Attrice per caso, diva con animo casual, bisessuale: ritratto di una donna speciale nel libro della Palumbo
Tutto qui. Quando il marito di sua nipote, Gray Reisfield, le chiese se aveva denunciato ai britannici le spie nazista infiltrate a Stoccolma, come aveva sostenuto il super agente segreto di Sua Maestà William Stephenson, Greta Garbo si limitò a non smentire. E d’altra parte perché avrebbe dovuto svelarsi la donna che aveva costruito il suo mito sul mistero, che non a caso aveva interpretato la parte di una spia russa in The Mysterious Lady (1928), era poi stata un’indimenticabile Mata Hari (1931) e un’ancor più indimenticabile Ninotchka, nel film di Ernst Lubitsch del 1939? Di certo si sa solo che Hitler l’ammirava e la scriveva. E lei fantasticò di ucciderlo. Ma chi era davvero questa ragazzona svedese che è diventata l’icona stessa del fascino femminile?

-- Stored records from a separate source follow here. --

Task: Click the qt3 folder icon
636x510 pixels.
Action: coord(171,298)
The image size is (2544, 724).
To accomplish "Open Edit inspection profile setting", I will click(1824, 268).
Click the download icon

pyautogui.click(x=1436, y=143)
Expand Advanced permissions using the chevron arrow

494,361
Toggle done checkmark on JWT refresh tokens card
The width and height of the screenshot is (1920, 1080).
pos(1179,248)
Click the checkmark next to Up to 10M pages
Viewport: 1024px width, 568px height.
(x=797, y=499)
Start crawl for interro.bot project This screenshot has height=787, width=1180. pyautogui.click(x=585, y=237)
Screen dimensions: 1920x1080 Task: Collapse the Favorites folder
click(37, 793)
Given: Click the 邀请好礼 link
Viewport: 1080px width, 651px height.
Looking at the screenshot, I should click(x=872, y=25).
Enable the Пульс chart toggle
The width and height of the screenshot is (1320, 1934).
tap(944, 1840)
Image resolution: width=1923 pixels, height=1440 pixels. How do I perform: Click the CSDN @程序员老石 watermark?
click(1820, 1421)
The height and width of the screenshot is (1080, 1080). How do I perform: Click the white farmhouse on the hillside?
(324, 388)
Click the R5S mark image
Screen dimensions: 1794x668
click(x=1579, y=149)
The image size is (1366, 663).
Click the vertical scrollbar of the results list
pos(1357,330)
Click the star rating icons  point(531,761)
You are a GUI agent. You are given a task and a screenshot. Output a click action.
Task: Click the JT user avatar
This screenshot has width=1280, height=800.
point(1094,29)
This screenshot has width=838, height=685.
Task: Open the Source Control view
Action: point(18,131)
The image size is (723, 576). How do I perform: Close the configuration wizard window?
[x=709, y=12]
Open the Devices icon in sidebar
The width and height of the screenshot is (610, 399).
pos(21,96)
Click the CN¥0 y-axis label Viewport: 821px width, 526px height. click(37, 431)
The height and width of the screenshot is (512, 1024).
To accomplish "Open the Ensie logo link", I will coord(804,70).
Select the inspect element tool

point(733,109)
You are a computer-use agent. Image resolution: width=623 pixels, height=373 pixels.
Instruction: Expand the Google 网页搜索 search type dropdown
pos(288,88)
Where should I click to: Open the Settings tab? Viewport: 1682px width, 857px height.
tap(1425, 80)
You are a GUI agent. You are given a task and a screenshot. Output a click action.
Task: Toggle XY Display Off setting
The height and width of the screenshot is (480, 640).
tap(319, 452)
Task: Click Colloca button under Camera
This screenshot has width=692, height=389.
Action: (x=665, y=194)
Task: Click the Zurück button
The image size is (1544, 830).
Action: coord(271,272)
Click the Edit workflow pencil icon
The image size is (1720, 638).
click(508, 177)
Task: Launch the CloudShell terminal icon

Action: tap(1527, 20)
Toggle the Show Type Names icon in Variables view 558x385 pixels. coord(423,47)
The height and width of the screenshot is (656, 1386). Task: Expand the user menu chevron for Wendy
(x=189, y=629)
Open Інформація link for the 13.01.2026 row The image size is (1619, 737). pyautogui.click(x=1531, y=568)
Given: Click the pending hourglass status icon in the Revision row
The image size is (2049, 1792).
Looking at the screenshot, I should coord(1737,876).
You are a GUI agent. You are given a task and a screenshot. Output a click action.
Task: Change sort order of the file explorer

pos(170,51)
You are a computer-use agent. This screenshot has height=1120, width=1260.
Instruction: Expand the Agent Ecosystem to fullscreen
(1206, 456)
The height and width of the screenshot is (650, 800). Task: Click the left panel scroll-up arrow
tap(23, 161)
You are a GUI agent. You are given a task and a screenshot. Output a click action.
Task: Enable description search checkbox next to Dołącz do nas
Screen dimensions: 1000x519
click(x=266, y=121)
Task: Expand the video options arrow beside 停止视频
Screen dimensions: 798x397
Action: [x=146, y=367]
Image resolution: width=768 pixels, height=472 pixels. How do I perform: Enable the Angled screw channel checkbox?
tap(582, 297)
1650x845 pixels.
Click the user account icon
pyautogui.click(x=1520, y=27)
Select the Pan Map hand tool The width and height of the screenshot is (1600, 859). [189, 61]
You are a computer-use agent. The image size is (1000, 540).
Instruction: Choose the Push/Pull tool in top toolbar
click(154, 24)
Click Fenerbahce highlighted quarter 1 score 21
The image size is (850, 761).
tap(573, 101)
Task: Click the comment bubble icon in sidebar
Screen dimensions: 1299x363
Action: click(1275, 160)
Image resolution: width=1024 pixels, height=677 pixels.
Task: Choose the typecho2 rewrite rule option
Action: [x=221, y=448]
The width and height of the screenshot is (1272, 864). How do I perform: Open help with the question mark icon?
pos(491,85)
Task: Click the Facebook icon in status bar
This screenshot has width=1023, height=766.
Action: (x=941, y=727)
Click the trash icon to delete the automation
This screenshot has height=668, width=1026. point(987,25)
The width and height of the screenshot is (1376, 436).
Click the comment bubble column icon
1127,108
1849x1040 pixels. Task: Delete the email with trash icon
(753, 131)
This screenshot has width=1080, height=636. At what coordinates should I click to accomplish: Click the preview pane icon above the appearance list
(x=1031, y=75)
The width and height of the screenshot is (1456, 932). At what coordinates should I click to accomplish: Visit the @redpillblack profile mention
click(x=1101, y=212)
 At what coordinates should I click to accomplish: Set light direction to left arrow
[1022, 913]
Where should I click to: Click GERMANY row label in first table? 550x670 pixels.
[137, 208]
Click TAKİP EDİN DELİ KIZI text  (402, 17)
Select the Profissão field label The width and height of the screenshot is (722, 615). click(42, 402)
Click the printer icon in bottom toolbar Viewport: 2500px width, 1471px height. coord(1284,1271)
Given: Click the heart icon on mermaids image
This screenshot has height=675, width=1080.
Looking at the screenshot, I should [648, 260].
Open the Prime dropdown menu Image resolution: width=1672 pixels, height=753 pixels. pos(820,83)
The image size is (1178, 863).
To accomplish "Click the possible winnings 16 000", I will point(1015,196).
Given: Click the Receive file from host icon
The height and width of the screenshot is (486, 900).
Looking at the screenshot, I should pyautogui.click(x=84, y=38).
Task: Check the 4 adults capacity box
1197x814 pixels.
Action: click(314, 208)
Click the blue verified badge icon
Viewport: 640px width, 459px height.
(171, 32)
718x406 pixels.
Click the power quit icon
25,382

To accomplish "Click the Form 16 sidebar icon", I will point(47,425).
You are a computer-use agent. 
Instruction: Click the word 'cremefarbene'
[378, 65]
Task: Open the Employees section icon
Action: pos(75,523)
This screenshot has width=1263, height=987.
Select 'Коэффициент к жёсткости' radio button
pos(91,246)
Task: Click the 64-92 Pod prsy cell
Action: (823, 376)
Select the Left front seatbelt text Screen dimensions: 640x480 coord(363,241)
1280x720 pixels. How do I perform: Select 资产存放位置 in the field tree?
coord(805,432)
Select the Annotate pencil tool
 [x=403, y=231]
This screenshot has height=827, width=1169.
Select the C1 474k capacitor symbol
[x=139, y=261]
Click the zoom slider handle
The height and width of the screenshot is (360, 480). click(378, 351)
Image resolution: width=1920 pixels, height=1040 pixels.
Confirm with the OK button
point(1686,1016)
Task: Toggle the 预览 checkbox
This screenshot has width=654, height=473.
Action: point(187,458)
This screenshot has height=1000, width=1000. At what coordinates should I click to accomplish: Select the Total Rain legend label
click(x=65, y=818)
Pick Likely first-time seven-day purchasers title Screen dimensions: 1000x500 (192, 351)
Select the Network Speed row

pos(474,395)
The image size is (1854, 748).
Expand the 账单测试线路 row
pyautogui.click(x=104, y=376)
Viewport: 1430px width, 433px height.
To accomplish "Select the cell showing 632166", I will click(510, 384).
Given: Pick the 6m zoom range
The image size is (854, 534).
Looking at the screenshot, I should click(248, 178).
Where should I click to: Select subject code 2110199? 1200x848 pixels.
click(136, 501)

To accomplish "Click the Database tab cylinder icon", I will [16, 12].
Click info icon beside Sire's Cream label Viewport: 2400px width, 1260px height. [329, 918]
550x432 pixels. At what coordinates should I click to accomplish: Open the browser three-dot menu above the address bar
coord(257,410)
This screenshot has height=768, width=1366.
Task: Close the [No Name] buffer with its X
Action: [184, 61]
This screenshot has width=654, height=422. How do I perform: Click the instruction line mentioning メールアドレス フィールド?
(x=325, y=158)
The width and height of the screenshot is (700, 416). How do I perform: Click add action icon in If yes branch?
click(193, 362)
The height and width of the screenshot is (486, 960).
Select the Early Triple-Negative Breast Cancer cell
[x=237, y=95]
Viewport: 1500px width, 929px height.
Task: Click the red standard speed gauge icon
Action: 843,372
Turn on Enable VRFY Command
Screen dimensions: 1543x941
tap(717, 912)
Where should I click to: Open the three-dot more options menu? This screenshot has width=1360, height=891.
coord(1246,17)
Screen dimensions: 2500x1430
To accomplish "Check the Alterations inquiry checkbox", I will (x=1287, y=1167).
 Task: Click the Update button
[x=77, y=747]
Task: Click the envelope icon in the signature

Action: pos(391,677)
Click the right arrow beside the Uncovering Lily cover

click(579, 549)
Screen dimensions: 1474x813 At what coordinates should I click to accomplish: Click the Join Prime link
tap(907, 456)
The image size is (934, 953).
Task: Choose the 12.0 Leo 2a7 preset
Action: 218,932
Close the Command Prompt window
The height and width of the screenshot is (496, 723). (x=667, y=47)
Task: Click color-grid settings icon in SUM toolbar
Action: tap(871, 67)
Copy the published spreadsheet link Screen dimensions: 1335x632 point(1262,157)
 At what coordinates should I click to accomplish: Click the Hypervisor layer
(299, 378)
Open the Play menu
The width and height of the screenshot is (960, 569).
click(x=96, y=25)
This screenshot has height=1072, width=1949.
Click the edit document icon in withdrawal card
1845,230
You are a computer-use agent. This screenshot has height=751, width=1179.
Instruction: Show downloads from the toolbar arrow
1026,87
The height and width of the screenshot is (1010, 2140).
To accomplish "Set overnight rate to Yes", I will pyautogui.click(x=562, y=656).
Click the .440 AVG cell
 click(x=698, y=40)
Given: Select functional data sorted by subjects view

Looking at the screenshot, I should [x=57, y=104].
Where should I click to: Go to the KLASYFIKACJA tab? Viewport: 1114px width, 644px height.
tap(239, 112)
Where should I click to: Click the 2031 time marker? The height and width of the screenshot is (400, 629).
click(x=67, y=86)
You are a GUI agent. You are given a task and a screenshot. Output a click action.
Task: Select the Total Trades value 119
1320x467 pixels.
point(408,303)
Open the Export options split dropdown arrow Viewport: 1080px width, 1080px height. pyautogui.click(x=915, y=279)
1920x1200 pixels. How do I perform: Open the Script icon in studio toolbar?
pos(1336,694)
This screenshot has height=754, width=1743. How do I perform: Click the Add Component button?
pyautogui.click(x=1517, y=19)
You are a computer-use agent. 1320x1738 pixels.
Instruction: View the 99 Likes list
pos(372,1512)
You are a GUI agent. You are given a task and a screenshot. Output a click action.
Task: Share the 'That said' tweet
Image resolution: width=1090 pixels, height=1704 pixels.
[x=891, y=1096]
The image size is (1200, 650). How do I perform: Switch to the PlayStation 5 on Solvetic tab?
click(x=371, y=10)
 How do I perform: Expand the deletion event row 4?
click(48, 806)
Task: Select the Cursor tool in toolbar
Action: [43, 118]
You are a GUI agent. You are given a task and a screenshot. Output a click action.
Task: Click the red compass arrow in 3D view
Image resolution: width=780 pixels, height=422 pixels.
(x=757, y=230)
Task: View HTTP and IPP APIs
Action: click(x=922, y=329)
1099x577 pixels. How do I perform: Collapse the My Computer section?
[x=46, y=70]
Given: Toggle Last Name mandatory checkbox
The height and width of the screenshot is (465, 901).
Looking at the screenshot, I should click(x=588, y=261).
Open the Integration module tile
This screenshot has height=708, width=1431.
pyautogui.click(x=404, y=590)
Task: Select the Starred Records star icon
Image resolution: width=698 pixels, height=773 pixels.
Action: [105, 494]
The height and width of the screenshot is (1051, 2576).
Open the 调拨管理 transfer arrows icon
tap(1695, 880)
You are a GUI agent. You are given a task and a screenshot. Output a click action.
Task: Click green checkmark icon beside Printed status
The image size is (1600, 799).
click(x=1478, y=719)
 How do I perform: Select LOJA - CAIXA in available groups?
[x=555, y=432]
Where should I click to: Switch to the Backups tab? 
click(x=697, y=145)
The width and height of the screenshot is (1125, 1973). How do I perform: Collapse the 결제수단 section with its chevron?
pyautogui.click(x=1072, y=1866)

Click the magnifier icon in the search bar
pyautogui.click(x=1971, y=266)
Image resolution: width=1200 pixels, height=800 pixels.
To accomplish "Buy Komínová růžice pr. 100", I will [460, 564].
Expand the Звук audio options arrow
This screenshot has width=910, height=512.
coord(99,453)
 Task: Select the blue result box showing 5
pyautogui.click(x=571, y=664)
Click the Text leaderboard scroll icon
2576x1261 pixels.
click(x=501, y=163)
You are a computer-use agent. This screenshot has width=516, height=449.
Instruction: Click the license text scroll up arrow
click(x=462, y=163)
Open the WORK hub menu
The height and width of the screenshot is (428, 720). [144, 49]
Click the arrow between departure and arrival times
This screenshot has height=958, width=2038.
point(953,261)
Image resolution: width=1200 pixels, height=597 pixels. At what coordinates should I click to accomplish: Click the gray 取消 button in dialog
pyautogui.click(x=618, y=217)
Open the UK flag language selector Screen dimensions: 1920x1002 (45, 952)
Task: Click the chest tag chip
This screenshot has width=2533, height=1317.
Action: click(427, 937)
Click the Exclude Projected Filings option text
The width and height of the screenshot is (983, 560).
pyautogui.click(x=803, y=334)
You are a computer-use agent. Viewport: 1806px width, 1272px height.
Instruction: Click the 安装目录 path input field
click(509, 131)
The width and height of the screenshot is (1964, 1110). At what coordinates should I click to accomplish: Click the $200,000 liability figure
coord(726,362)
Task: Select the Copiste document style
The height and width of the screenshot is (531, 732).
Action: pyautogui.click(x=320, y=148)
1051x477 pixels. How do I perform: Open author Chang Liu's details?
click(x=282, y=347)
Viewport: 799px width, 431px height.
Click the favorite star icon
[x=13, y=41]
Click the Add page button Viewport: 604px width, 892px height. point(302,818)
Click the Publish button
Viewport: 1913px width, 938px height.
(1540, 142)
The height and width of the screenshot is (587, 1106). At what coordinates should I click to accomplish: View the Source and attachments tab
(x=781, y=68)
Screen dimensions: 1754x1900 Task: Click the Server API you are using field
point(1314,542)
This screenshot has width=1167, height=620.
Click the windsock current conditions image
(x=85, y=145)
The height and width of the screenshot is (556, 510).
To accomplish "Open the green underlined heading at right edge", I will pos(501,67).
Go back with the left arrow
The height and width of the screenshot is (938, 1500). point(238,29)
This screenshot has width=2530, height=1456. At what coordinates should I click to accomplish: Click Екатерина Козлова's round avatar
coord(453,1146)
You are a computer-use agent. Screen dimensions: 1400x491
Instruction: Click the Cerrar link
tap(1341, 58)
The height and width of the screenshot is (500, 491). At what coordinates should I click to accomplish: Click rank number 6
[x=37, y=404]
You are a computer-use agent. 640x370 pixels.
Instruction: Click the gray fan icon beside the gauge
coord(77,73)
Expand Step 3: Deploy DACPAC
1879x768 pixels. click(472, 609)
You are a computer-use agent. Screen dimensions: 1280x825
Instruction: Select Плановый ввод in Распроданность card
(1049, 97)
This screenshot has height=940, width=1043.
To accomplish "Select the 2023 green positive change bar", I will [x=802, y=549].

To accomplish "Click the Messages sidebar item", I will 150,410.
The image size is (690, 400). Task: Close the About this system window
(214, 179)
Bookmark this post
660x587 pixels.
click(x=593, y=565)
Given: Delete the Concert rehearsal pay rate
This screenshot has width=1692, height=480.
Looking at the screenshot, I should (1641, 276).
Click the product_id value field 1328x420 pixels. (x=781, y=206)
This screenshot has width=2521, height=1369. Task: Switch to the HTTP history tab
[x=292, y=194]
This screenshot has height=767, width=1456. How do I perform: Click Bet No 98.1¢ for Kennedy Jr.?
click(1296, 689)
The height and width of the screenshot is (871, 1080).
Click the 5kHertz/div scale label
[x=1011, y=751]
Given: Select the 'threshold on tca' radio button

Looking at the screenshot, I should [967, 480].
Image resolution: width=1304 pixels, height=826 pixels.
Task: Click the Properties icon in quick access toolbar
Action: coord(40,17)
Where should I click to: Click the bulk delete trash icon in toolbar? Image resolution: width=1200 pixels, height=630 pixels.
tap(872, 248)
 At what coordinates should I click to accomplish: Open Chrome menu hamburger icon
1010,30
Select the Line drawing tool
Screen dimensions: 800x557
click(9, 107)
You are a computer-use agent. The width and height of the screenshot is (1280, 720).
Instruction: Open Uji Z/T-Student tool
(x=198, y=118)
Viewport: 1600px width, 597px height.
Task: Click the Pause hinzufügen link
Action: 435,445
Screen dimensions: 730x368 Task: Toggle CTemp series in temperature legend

Nata a Stoccolma, il 18 settembre 1905, Greta Lovisa Gustafsson, avrebbe poi confessato: «Un momento ero felice e l’attimo dopo molto depressa; non ricordo di essere stata davvero bambina come molti miei altri coetanei. Ma il gioco preferito era fare teatro: recitare, organizzare spettacoli nella cucina di casa, truccarsi, mettersi addossi abiti vecchi o stracci e immaginare drammi e commedie». A 14 anni dovette abbandonare la scuola perché il papà, Karl Alfred, si era gravemente ammalato. Nel 1920 lo accompagnò in un ricovero: sottoposta a un fuoco di fila di domande e controlli imbarazzanti si promise il riscatto. «Da quel momento decisi che dovevo guadagnare tanti soldi da non dover mai più essere sottoposta a una umiliazione simile». Ma il padre morì e le cose peggiorarono: lavorò in una bottega di barbiere, poi fece la commessa nei magazzini Pub di Stoccolma. La notarono subito e le fecero fare qualche pubblicità per la casa. La svolta arrivò nel 1922: servì il regista Erik Arthur Petschler, che era a caccia di cappelli, e si propose per una particina qualsiasi. Finì con il comparire, quasi inosservata, come bellezza al bagno nel film Peter il vagabondo. Ma Greta aveva davvero stoffa: superò il difficile test di ammissione alla scuola del Teatro regio di Stoccolma, nella quale venne accolta con soli altri sei compagni. Nel giro di un anno riuscì a lavorare sulla sua voce, fu notata dal regista Muritz Stiller, e prese il cognome Garbo.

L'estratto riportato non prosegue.